- _ACTIVITY_: With images excluded, write out each entry below exactly as given.

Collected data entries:
◆ ◆ ◆ ◆ ◆

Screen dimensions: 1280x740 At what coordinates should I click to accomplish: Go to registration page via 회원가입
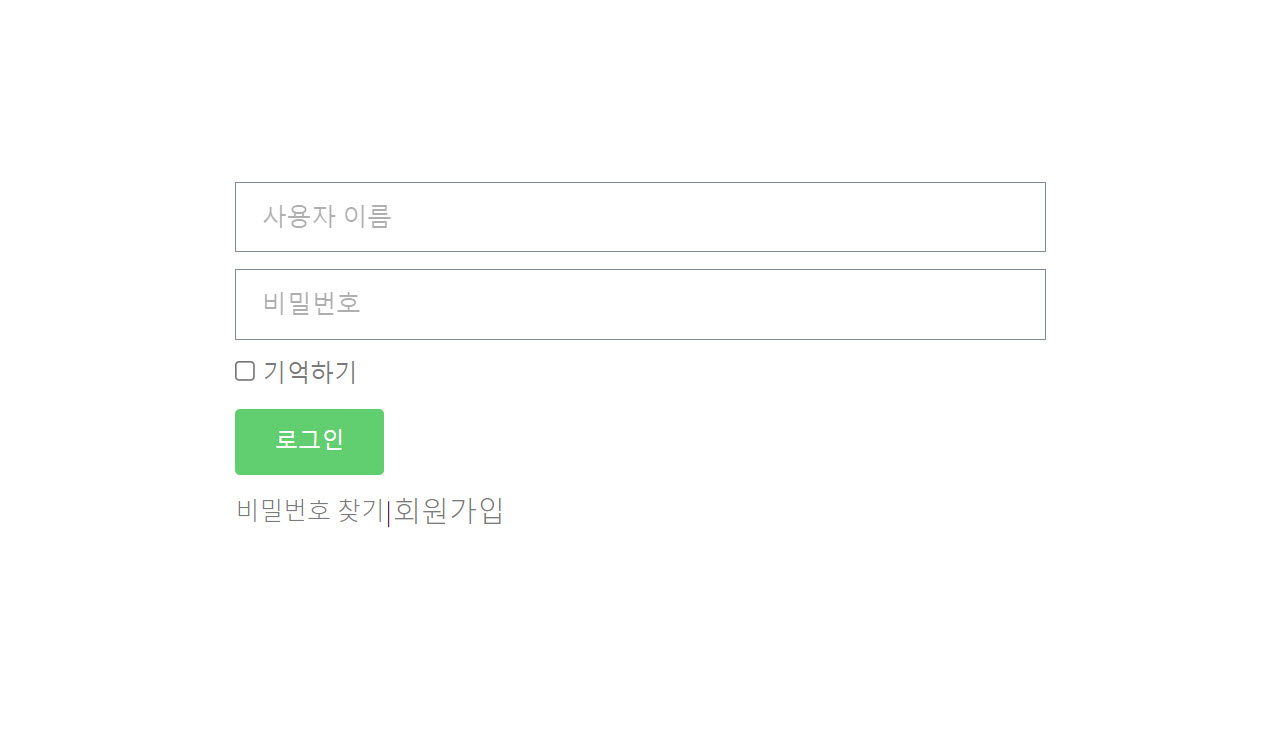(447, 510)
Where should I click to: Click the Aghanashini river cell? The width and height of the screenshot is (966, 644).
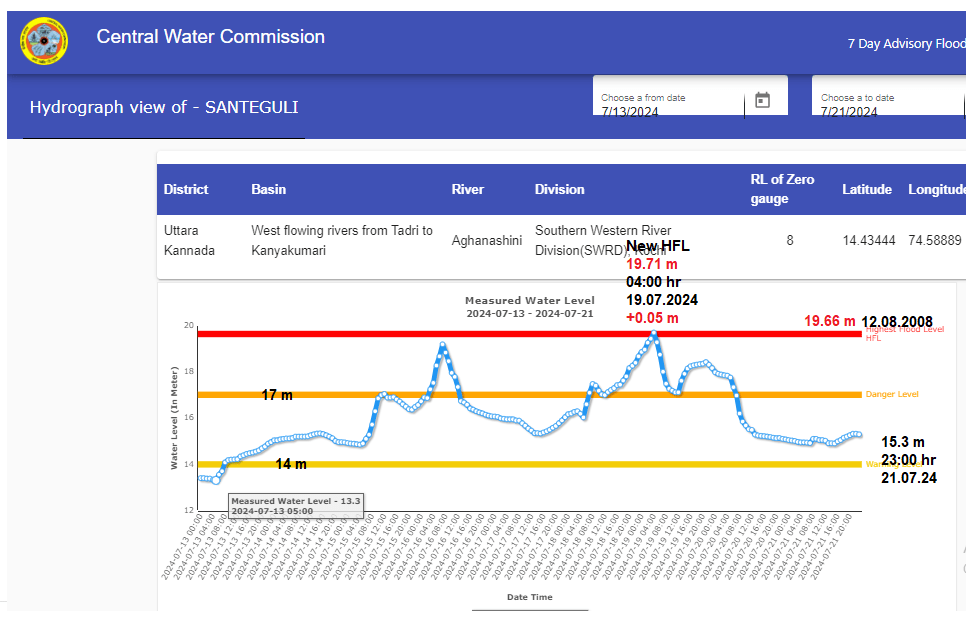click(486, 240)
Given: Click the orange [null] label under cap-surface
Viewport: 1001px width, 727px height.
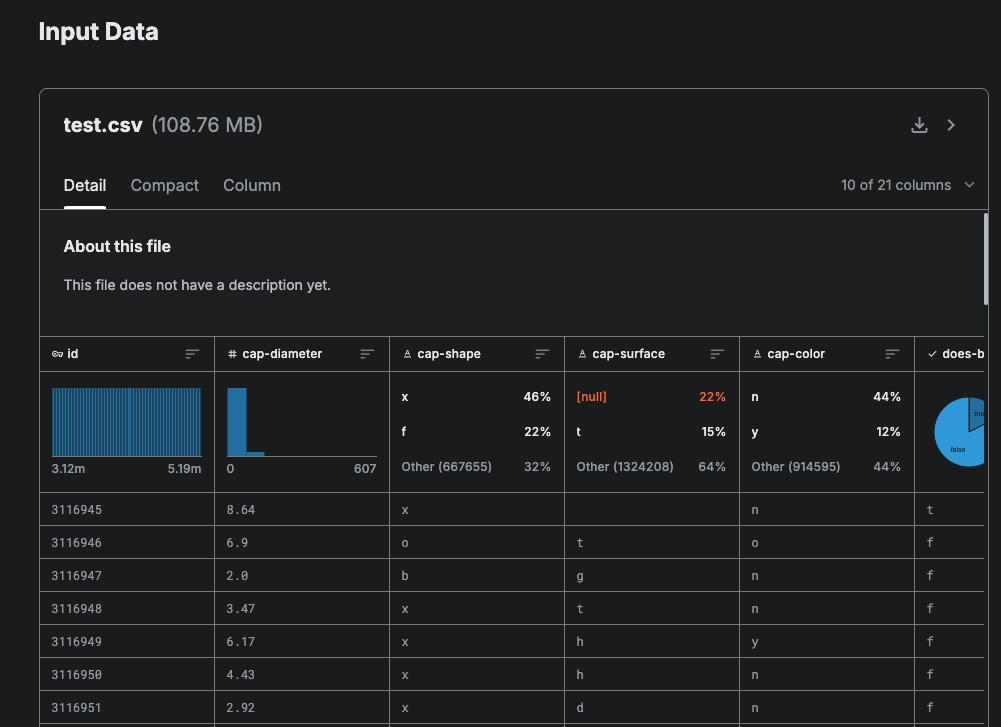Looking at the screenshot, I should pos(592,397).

◆ ◆ ◆ ◆ ◆

- _ANSWER SPACE_:
Screen dimensions: 1280x740 At what coordinates should I click to accomplish: Go to registration page via 회원가입
(447, 510)
Where should I click to: Click the Aghanashini river cell? The width and height of the screenshot is (966, 644).
click(486, 240)
Given: Click the orange [null] label under cap-surface
Viewport: 1001px width, 727px height.
Looking at the screenshot, I should pos(592,397).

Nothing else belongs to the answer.